On an interest-only mortgage, your monthly payment covers only the interest charged on the outstanding balance. The capital — the amount you originally borrowed — does not reduce during the term. At the end of the mortgage, the full original loan remains due and must be repaid in a single lump sum. The monthly payment is simply the loan amount multiplied by the annual interest rate, divided by twelve. Because no capital is being repaid, the payment stays constant for the life of the deal (assuming the rate does not change).

Interest-only mortgages were common before the 2008 financial crisis but lenders now require borrowers to demonstrate a credible repayment strategy — typically the proceeds of an investment portfolio, the planned sale of the property, or a separate savings vehicle such as an ISA or pension.
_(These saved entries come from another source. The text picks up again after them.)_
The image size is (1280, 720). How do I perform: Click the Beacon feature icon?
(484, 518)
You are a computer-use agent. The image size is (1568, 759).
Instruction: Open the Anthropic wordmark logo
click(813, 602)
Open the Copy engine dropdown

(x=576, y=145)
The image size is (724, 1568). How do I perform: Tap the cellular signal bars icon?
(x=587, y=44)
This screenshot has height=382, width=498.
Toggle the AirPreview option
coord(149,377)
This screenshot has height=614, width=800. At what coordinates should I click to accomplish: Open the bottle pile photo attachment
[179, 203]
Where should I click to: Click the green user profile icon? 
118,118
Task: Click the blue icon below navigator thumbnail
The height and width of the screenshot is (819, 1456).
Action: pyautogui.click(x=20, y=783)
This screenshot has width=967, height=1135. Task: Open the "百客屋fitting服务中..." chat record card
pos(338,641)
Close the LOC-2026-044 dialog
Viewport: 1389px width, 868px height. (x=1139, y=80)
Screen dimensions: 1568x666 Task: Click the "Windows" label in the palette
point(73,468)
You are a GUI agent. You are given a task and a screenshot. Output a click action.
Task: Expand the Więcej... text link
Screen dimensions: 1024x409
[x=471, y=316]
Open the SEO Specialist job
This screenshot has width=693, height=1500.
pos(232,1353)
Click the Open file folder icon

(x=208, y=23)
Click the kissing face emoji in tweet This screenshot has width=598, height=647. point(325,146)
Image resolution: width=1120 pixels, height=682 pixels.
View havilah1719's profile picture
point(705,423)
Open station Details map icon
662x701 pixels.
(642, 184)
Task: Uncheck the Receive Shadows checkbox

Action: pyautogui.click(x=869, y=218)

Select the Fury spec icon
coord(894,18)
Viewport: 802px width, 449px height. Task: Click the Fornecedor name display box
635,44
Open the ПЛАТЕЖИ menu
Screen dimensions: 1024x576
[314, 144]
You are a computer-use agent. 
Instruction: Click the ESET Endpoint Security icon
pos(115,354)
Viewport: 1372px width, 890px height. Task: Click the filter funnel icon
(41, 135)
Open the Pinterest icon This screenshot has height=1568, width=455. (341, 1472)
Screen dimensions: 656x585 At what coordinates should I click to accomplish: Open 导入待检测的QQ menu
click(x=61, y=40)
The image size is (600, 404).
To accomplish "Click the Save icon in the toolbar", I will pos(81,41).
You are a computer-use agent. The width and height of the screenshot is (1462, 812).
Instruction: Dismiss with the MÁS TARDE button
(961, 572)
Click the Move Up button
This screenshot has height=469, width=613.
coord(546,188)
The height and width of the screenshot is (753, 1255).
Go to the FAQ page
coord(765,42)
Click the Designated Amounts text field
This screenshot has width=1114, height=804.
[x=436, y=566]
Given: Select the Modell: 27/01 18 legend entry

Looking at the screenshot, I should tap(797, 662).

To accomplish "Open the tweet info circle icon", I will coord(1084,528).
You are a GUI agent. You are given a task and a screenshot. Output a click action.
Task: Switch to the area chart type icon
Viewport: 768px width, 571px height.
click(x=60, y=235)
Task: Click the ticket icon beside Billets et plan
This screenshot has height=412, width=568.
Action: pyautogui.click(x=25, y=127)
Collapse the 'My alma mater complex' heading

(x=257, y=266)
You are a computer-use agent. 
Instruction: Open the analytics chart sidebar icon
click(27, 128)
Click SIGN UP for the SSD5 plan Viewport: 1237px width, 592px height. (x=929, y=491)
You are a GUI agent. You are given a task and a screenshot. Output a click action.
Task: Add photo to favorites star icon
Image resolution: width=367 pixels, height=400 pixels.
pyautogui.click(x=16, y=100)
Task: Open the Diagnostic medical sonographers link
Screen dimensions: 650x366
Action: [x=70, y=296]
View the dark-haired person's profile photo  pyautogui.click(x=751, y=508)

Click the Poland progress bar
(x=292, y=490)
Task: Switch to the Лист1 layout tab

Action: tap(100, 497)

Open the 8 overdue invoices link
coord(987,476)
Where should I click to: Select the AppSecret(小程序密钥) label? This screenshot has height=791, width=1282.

Interest-only versus repayment

The lower monthly payment of an interest-only mortgage may appear attractive, but the total cost is considerably higher than a repayment mortgage at the same rate. With a repayment mortgage, each payment reduces the capital balance, so less interest accrues over time. With interest-only, the balance never reduces, meaning interest is charged on the full loan for the entire term. The difference in total interest paid can be substantial on a long-term mortgage.

Frequently asked questions

Who can get an interest-only mortgage?

Interest-only mortgages are available to residential and buy-to-let borrowers, but lenders apply strict eligibility criteria. Residential interest-only applicants typically need a high income, a low LTV (often below 75%), and a documented repayment strategy. Buy-to-let mortgages are more commonly offered on an interest-only basis, as rental income is expected to service the interest and the property itself is the repayment vehicle.

What repayment strategies do lenders accept?

Lenders accept a range of repayment vehicles. Common options include an endowment policy, a stocks and shares ISA, a pension (where the tax-free lump sum will cover the loan), the planned sale of another property, or the sale of the mortgaged property itself. Lenders will assess the credibility and projected value of the repayment vehicle against the outstanding balance.

Can I switch from interest-only to repayment?

Yes — most lenders allow borrowers to switch to a repayment basis at any point, subject to affordability assessment. Switching increases the monthly payment but reduces the capital over time, removing the need for a separate repayment strategy. Many borrowers switch to part-and-part arrangements, where a portion of the loan is on repayment.

Is the monthly payment shown here accurate?

The calculator assumes a constant interest rate throughout the term. If you are on a tracker or variable rate, your actual payments will change as the underlying rate moves. For fixed-rate periods the figure is accurate for the duration of the fix.